IPv6 equivalent of ARP - possibly dumb question
Frank Bulk - iName.com
frnkblk at iname.com
Thu Apr 1 15:16:35 CEST 2010
Thanks for the insight.
They must expire quickly. I pinged ipv6.google.com from a workstation and
that showed up in "sh ipv6 nei" as ACTIVE. Very quickly it showed up as
stale.
Unfortunately, we don't have any netflow in place today.
Frank
-----Original Message-----
From: Gert Doering [mailto:gert at space.net]
Sent: Thursday, April 01, 2010 4:42 AM
To: Frank Bulk - iName.com
Cc: ipv6-ops at lists.cluenet.de
Subject: Re: IPv6 equivalent of ARP - possibly dumb question
Hi,
On Wed, Mar 31, 2010 at 08:05:07AM -0500, Frank Bulk - iName.com wrote:
> It's my understanding that the closest equivalent of ARP in IPv6 is "sh
ipv6
> neighbors". When I do that on our Cisco 7206VXR running 12.2(31)SB16 I
see
> only a few addresses, not nearly all the ones that I know that the PCs
> "obtained" via SLAAC.
These entries seem to expire fairly quickly.

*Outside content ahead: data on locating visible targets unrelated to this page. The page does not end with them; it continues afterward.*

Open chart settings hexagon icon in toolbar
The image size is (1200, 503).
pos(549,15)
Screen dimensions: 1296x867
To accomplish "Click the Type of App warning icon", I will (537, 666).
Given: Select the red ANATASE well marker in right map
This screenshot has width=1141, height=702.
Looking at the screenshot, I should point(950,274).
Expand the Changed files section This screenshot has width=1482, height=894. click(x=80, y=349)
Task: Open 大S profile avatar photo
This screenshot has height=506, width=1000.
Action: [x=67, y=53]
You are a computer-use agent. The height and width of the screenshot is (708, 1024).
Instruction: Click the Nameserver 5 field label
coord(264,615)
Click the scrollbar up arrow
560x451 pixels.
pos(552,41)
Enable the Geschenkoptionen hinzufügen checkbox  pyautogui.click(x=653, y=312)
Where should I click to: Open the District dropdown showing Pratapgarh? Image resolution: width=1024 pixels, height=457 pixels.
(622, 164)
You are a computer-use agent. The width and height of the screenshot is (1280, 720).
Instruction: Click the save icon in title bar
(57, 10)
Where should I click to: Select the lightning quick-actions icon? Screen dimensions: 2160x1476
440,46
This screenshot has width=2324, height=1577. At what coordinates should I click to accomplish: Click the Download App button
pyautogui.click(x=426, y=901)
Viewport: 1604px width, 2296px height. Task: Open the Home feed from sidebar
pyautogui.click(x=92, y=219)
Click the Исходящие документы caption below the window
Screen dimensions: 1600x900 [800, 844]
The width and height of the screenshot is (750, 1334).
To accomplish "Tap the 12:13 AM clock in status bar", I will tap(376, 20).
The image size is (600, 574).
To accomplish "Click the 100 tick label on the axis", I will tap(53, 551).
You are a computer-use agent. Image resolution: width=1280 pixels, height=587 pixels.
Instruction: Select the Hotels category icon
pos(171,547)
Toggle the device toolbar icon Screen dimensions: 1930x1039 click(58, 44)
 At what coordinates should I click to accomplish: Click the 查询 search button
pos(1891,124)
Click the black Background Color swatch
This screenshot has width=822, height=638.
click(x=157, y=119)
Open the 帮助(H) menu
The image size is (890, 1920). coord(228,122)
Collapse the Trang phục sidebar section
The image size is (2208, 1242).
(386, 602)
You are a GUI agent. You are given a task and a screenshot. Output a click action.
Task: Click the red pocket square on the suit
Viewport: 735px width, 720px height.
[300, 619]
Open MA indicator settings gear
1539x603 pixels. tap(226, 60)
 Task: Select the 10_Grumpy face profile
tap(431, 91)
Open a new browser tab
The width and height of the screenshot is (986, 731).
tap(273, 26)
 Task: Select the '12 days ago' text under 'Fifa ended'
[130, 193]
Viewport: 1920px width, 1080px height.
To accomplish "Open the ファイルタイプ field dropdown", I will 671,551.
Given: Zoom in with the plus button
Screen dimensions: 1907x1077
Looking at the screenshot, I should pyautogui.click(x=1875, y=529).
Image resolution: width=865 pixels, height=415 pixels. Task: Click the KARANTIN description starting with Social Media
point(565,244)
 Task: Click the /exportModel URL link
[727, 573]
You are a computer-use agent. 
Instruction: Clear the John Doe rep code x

> How do I see which IPv6 hosts are actively sending traffic through/to our
> router?
By checking "show ipv6 neighbors" - that's the active hosts. Most likely
the "unseen rest" is onyl using IPv4...
Alternatively, and if your IOS permits (I'm not sure about 12.2SB - 12.2S
does not, 12.2SR and 12.4 definitely do) you could use IPv6 netflow.